-------- Listing

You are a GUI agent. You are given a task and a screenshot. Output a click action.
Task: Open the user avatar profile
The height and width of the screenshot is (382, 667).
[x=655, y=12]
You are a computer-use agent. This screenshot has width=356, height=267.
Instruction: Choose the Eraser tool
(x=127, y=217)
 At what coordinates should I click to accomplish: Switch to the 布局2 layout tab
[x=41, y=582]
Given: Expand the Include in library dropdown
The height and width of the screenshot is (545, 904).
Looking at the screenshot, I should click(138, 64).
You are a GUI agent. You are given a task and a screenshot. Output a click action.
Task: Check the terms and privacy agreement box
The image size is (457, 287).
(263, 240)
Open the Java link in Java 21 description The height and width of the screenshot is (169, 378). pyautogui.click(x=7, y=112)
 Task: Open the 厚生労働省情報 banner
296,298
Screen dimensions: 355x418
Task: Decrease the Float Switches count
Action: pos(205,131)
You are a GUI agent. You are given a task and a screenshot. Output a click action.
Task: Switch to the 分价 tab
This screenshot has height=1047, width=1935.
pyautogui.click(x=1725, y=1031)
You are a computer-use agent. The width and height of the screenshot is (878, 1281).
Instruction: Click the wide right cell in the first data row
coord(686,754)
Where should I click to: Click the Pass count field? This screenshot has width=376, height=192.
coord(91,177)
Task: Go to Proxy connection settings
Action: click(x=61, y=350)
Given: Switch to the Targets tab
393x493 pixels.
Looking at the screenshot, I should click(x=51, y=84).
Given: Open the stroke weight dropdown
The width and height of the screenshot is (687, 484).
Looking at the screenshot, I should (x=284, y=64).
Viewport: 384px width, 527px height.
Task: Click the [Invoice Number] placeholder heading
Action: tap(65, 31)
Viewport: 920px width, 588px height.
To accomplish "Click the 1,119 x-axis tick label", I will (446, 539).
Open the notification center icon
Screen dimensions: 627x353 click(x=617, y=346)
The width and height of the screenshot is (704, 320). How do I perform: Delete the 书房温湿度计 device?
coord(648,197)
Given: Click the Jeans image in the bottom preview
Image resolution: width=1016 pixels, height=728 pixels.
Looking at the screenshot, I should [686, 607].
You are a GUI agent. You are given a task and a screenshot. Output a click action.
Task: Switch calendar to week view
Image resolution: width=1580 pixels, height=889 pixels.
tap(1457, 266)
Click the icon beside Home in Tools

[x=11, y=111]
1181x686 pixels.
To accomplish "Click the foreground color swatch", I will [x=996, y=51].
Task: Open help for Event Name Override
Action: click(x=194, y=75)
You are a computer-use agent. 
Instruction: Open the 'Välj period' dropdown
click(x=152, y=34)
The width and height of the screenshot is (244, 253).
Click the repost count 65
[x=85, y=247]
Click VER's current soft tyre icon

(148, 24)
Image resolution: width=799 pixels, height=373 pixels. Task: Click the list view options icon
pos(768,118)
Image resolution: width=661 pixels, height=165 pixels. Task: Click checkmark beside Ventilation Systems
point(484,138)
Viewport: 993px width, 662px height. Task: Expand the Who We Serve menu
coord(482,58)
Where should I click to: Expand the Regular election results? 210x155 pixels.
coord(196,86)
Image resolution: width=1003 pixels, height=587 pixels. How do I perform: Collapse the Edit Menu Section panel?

----------------

Give the lines of the listing from the line containing "Viewport: 993px width, 662px" through the end of the listing, inclusive, as a JSON list of strings with one string per line, omitting any blank lines.

Solution to this task →
[
  "Viewport: 993px width, 662px height. Task: Expand the Who We Serve menu",
  "coord(482,58)",
  "Where should I click to: Expand the Regular election results? 210x155 pixels.",
  "coord(196,86)",
  "Image resolution: width=1003 pixels, height=587 pixels. How do I perform: Collapse the Edit Menu Section panel?"
]